Beberapa pendekatan faktor risiko untuk mencegah kematian maternal sudah
dikembangkan di Indonesia. Faktor 4 terlalu dan 3 terlambat merupakan konsep faktor
risiko yang sudah dikenal cukup lama di Indonesia. Begitu juga dengan Kartu Skor Poedji
Rochjati telah digunakan secara umum di Surabaya untuk mendeteksi secara dini faktor
risiko pada kehamilan yang dapat berpengaruh buruk pada ibu hamil maupun janin yang
dikandungnya. Faktor empat terlalu sudah masuk dalam Kartu Skor Poedji Rochjati.
Di luar negeri beberapa ahli berpendapat adanya factor 4 terlambat yang
mempengaruhi kematian maternal. Faktor 4 terlambat itu adalah: terlambat mendeteksi
tanda bahaya, terlambat mengambil keputusan merujuk, terlambat sampai di tempat
rujukan, dan terlambat mendapatkan pertolongan di tempat rujukan. Pada keterlambatan
mendeteksi masalah diantisipasi dengan melakukan edukasi kepada ibu hamil dan
keluarganya, sehingga dapat mengenali tanda bahaya. Keterlambatan dalam mengambil
keputusan diantisipasi dengan mengubah cara pengambilan keputusan. Memperbaiki
sistem transportasi sehingga akses ke pusat pelayanan kesehatan dapat lebih mudah dan
cepat dan tidak terjadi lagi keterlambatan sampai di tempat rujukan (Widarta et al. 2017).

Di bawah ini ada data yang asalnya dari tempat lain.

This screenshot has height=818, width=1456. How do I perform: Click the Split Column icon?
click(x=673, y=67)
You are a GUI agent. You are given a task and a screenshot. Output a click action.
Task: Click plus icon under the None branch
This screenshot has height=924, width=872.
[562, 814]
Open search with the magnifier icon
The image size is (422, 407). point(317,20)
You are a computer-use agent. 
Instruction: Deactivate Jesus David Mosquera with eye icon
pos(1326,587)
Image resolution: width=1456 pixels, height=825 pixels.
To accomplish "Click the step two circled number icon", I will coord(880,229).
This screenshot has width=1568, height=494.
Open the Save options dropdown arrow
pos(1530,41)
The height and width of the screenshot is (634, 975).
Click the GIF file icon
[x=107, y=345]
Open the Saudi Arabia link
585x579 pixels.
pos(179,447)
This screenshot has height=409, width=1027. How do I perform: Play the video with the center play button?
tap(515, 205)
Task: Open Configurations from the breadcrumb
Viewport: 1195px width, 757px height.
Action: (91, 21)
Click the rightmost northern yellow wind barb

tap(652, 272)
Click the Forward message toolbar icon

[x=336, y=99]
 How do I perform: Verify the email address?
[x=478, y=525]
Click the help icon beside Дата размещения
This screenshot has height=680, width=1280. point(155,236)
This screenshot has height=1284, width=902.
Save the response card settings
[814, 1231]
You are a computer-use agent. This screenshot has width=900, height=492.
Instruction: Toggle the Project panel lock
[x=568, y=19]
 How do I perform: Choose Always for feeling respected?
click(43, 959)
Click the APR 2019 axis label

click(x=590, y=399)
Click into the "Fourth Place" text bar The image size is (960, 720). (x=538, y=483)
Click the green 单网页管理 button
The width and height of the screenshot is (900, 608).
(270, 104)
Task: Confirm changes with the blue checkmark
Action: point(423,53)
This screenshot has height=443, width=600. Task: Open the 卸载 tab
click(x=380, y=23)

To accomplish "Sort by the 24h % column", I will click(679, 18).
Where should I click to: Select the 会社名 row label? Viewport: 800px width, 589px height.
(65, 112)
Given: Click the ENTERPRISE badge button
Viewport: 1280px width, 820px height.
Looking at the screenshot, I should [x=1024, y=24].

KRST merupakan kelompok risiko ibu hamil yang jumlahnya paling banyak pada
kasus kematian maternal diikuti oleh KRT dan KRR paling sedikit. Hal tersebut
merupakan sesuatu yang wajar, karena meninggal merupakan kondisi yang selalu didahului
oleh keadaan penyakit yang sangat berat dengan faktor risiko yang sangat tinggi. Namun
masih didapatkan kehamilan dengan risiko rendah, hal ini membuktikan bahwa tidak ada
kehamilan yang tidak berisiko. Sesuai dengan sistem skor pada KSPR, bahwa 2 merupakan
skor minimal pada setiap kehamilan (Widarta et al. 2017).

DAFTAR PUSTAKA
Asiyah, Siti, Siti Asiyah, Dewi Taurisiawati Rahayu, and Diniar Agustin. 2017. “Deteksi Dini
Ibu Hamil Risiko Tinggi Di Desa Kraton Kecamatan Mojo Kabupaten Kediri 1.” : 85–92.
Ersila, Wahyu, and Nina Zuhana. 2018. “The 8 Th University Research Colloquium 2018
Universitas Muhammadiyah Purwokerto KELAS KADER UNTUK DETEKSI DINI
RISIKO TINGGI KEHAMILAN The 8 Th University Research Colloquium 2018
Universitas Muhammadiyah Purwokerto.” : 325–31.
Widarta, Gede Danu, Muhammad Ardian Cahya Laksana, Agus Sulistyono, and Windhu
Purnomo. 2017. “Deteksi Dini Risiko Ibu Hamil Dengan Kartu Skor Poedji Rochjati Dan
Pencegahan Faktor Empat Terlambat.” Majalah Obstetri & Ginekologi 23(1): 28.